Read the passage given below extracted from the short story “Two Friends” by Guy de Maupassant and answer the question that follows.

Besieged Paris was in the throes of famine. Even the sparrows on the roofs and the rats in the sewers were growing scarce. People were eating anything they could get.
As Monsieur Morissot, watchmaker by profession and idler for the nonce, was strolling along the boulevard one bright January morning, his hands in his trousers pockets and stomach empty, he suddenly came face to face with an acquaintance—Monsieur Sauvage, a fishing chum.

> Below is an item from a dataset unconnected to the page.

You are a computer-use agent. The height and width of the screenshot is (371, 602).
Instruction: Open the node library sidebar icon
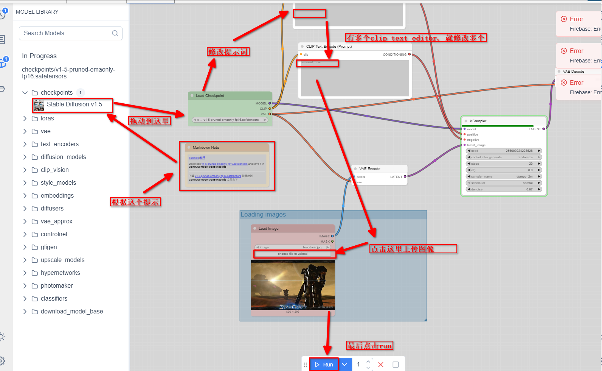[x=2, y=39]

Before the war broke out Morissot had been in the habit, every Sunday morning, of setting forth with a bamboo rod in his hand and a tin box on his back. He took the Argenteuil train, got out at Colombes, and walked thence to the Ile Marante. The moment he arrived at this place of his dreams he began fishing, and fished till nightfall.
Every Sunday he met in this very spot Monsieur Sauvage, a stout, jolly, little man, a draper in the Rue Notre Dame de Lorette, and also an ardent fisherman. They often spent half the day side by side, rod in hand and feet dangling over the water, and a warm friendship had sprung up between the two.

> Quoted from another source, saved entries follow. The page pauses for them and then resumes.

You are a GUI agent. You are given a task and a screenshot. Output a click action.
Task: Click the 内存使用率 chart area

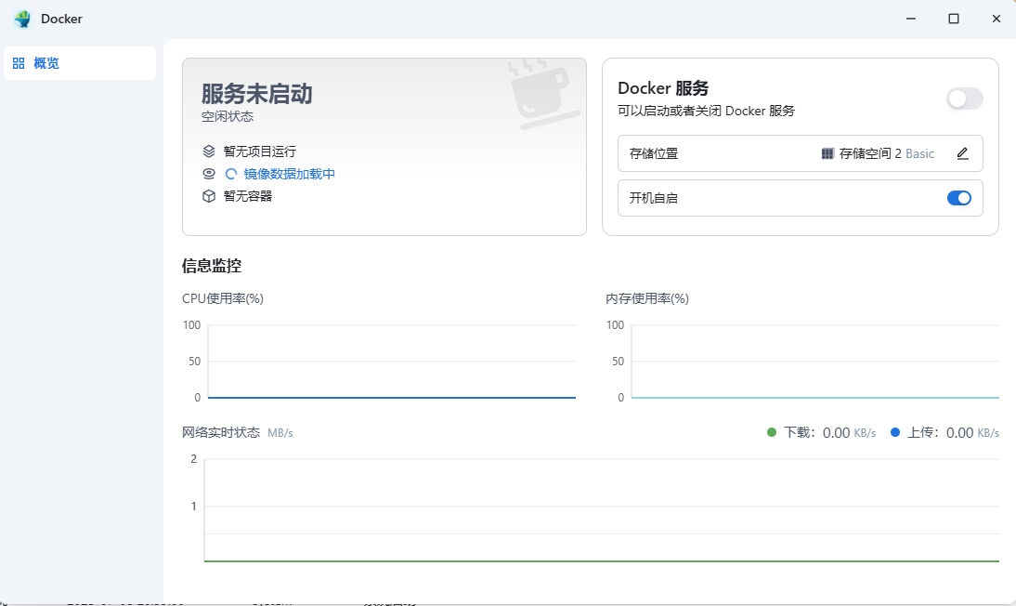point(814,362)
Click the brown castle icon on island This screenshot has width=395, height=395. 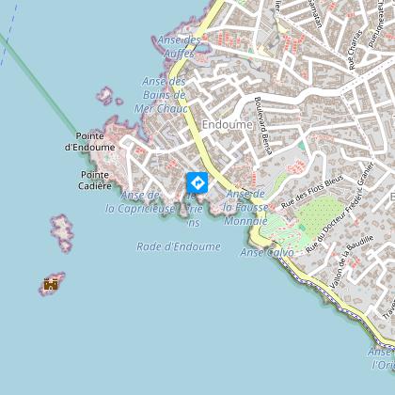pos(51,284)
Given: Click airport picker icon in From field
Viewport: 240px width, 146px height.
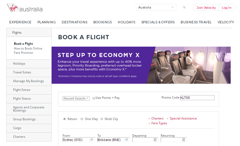Looking at the screenshot, I should click(91, 140).
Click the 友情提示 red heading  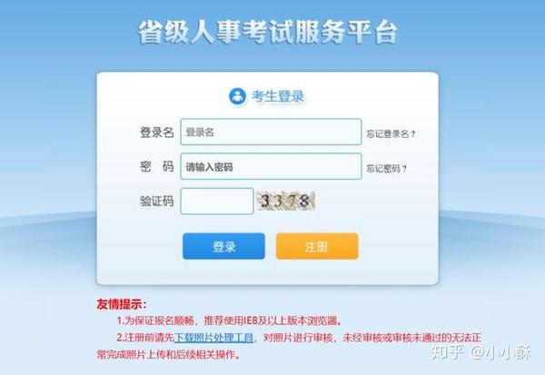[122, 304]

Some days they did not speak; at other times they chatted; but they understood each other perfectly without the aid of words, having similar tastes and feelings.

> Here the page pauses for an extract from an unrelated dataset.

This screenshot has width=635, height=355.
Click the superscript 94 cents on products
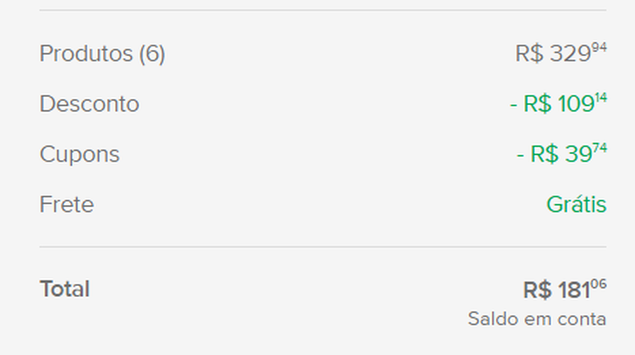[x=599, y=48]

From the passage, what do you understand about the situation in Paris?
A: Paris was reeling from the after-effects of a war, and there was a famine.
B: Paris was flooded because of heavy rains.
C: An earthquake had reduced most of Paris to a pile of rubble.
D: Paris was besieged by an icy snowstorm.

1 answer

A: Paris was reeling from the after-effects of a war, and there was a famine.